# Why no smaller chicken breasts now?



## Caslon (Jul 24, 2010)

So. Calif.  Both Vons and Albertsons and Ralphs all only carry the huge half chicken breasts.  Man, these are way too huge for b-b-q. (Foster Farms).
Whatever happened to the packs of 2 regular sized breasts I used to buy?

There IS one brand that has the smaller sized breasts, but those are chickens that I won't buy.  The meat has the texture of tofu and is as tasteless. I don't know what those kinds of chicken are fed, but wow...blubber chicken.


----------



## Kayelle (Jul 24, 2010)

I know what you mean........chicks with implants.


----------



## babetoo (Jul 24, 2010)

i don't like them either. now it is starting to happen with thighs, mostly the ones in bag. i don't care for the flavor either. so i buy the least expensive ones packaged by the store. just ordered chicken tenders to avoid the over sized breasts. a lot of people think that big is better. not so in this case. maybe enough people complained to butcher, they might make the smaller ones available.


----------



## buckytom (Jul 24, 2010)

'cause we're american, darnit!

god bless the u.s.a, from c to shining c.


lol, j/k.


----------



## bakechef (Jul 25, 2010)

I too wish for smaller bone in breasts.  The ones that my grocer carries are HUGE!  I bet if you went into a place like whole foods, that you could find smaller breasts that actually have some flavor.


----------



## Chef Munky (Jul 25, 2010)

It could be that the chicken was once a whole roaster. Those can weigh up to 6 pounds. The chances that it could be a Capon is slim. Maybe that's a good thing. 

If you want top quality chicken find a butcher. You might pay a little more for it, but they know how that chickens been raised and with what.If anything. 

You can still grill-bbq them. 
Butterfly the breasts. Tenderize. Season up and cook.
They won't take as long to cook as the whole breast would.

Munky.


----------



## Nicholas Mosher (Jul 25, 2010)

I've stopped buying the giant Pamela Anderson chicken at my local grocers.  It reached the point where I was butterflying chicken breasts for every recipe (and butterflying butterflied breasts for dishes like piccata).

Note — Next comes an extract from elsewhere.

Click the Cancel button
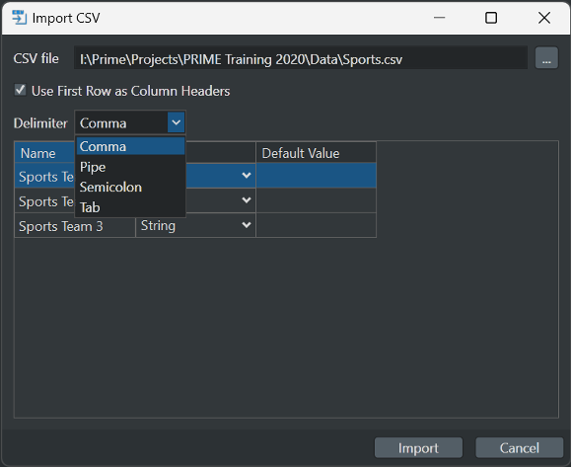Screen dimensions: 572x468 pyautogui.click(x=519, y=447)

Bigger doesn't always mean better.  Most mass-market chicken farms are disgraceful in their operation to boot.

Started buying from a local farm that sells eggs in addition to chicken.  They are comparable in price to our local supermarket, they taste _much_ better, and all it involves is a peaceful ride down a back road now and then.

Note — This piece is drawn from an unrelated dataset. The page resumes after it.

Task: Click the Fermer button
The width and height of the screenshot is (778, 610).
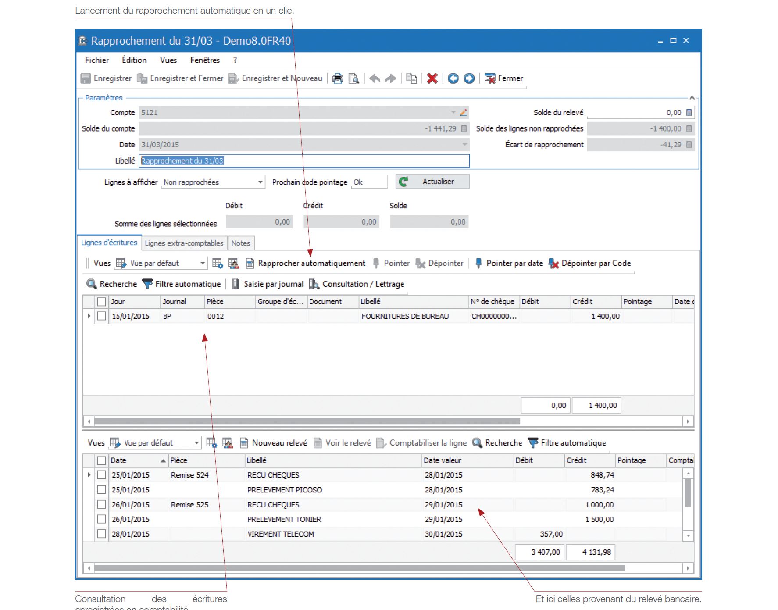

I'm actually thinking about raising my own in a few years.


----------



## CookLikeJulia (Jul 25, 2010)

Nice suggestion Nicholas. For me, it is the best way if you want to buy what do you expect for.


----------



## suzyQ3 (Jul 25, 2010)

How funny to see this thread today. We're making a grilled chicken pesto tonight that called for four bone-in, skin-on breasts. Not only are the FF ones gigantic, but of course they come packaged three to a pack...undoubtedly to make me buy two packs. I will freeze two of the breasts, but it's still annoying. Maybe next time I'll try Whole Foods.


----------



## GrillingFool (Jul 25, 2010)

oh come on now! Those mutant monster chicken parts have flavor!

THEY REALLY DO HAVE FLAVOR! I PROMISE! IT IS TRUE!!

*BECAUSE THEY ARE INJECTED WITH UP TO 18% BROTH AND FLAVORINGS!!!! *

Says so right on the package. YUMMMMMMMMMMMMMMMMMMMMMM
(Course, if you boil the meat it becomes rubbery, no matter how you do it. )


----------



## vagriller (Jul 25, 2010)

So do smaller breasts mean the chicken has more personality?


----------



## suzyQ3 (Jul 25, 2010)

GrillingFool said:


> oh come on now! Those mutant monster chicken parts have flavor!
> 
> THEY REALLY DO HAVE FLAVOR! I PROMISE! IT IS TRUE!!
> 
> ...



Not the Foster Farm breasts I have in my refrigerator right now. They have nothing added. 

Foster Farms : Poultry FAQs : Product Quality


----------



## CookLikeJulia (Jul 31, 2010)

I just checked at Fresh Market, I am not sure if you have that in Cali but they have small chicken breast parts, also at Wal-Mart I guess.


----------



## Claire (Jul 31, 2010)

They're breeding chickens to have larger breasts because so many people only eat the white meat.  Have you ever bought the leg & thigh portions you can buy by the bag for 49 cents a pound?  Some are very deformed.  Have this mental picture of what those chickens must look like with deformed legs and huge breasts.  

This time I bought the IQF breasts (just way to convenient NOT to have on hand) and realized that in order to get the weight on the label I got a portion of a half of a breast.  In truth, it worked well for me.  A lot of these breast portions are so huge that one will do for both of us for dinner if it is something like a stir fry or anything sliced/chopped/diced in a sauce.  Sometimes it is a two are too many, one not enough situation, and that piece of chicken that isn't an entire portion is good.  

I've lived in a small town for ten years now, so sometimes don't know what is available any more.  I used to be able to buy bags that were smaller breasts or ones that were larger.


----------



## Dumpandstir (Aug 1, 2010)

This wont help for bone in but I just split them.  You could also get the marks and flavor on the grill and finish in the oven.


----------



## CharlieD (Aug 1, 2010)

Gee, I wish I could find huge breasts, the ones i get are size of a pigion.


----------



## Robo410 (Aug 1, 2010)

they've done to chickens what they did to turkeys...breed for big breasts and so big they can't walk around. 

I buy local chickens and cut them up myself.  You only want white meat?  you can make broth or stock from the rest. No reason to waste anything.


----------